* Problem:
All of the records listed below should be retyped exactly.

─── Provided records

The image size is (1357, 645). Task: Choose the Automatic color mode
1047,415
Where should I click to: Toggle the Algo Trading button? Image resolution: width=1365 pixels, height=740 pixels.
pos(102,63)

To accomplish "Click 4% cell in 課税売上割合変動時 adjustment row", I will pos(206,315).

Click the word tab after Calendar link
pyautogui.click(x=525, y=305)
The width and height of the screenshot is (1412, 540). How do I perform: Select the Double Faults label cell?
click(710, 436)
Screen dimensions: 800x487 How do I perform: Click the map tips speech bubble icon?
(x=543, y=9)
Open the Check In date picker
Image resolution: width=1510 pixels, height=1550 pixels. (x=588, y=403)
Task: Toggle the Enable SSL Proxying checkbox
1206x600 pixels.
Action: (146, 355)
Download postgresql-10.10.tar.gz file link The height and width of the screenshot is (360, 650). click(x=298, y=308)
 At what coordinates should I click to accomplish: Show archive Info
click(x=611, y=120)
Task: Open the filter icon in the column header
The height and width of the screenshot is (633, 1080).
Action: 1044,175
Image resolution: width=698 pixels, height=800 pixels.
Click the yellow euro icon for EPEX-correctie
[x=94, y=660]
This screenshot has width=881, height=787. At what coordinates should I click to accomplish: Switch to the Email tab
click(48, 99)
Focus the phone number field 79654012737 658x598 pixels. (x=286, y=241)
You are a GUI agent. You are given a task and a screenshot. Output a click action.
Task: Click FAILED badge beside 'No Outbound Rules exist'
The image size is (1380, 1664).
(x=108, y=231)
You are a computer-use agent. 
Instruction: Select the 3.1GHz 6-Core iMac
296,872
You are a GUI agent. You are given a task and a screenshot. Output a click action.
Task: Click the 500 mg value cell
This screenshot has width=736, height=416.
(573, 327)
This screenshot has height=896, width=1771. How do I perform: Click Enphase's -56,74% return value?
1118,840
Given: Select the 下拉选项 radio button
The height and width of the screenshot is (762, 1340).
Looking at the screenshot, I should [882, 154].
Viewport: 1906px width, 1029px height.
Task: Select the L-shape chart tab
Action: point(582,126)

──────

* Written solution:
The image size is (1357, 645). Task: Choose the Automatic color mode
1047,415
Where should I click to: Toggle the Algo Trading button? Image resolution: width=1365 pixels, height=740 pixels.
pos(102,63)

To accomplish "Click 4% cell in 課税売上割合変動時 adjustment row", I will pos(206,315).

Click the word tab after Calendar link
pyautogui.click(x=525, y=305)
The width and height of the screenshot is (1412, 540). How do I perform: Select the Double Faults label cell?
click(710, 436)
Screen dimensions: 800x487 How do I perform: Click the map tips speech bubble icon?
(x=543, y=9)
Open the Check In date picker
Image resolution: width=1510 pixels, height=1550 pixels. (x=588, y=403)
Task: Toggle the Enable SSL Proxying checkbox
1206x600 pixels.
Action: (146, 355)
Download postgresql-10.10.tar.gz file link The height and width of the screenshot is (360, 650). click(x=298, y=308)
 At what coordinates should I click to accomplish: Show archive Info
click(x=611, y=120)
Task: Open the filter icon in the column header
The height and width of the screenshot is (633, 1080).
Action: 1044,175
Image resolution: width=698 pixels, height=800 pixels.
Click the yellow euro icon for EPEX-correctie
[x=94, y=660]
This screenshot has width=881, height=787. At what coordinates should I click to accomplish: Switch to the Email tab
click(48, 99)
Focus the phone number field 79654012737 658x598 pixels. (x=286, y=241)
You are a GUI agent. You are given a task and a screenshot. Output a click action.
Task: Click FAILED badge beside 'No Outbound Rules exist'
The image size is (1380, 1664).
(x=108, y=231)
You are a computer-use agent. 
Instruction: Select the 3.1GHz 6-Core iMac
296,872
You are a GUI agent. You are given a task and a screenshot. Output a click action.
Task: Click the 500 mg value cell
This screenshot has width=736, height=416.
(573, 327)
This screenshot has height=896, width=1771. How do I perform: Click Enphase's -56,74% return value?
1118,840
Given: Select the 下拉选项 radio button
The height and width of the screenshot is (762, 1340).
Looking at the screenshot, I should [882, 154].
Viewport: 1906px width, 1029px height.
Task: Select the L-shape chart tab
Action: point(582,126)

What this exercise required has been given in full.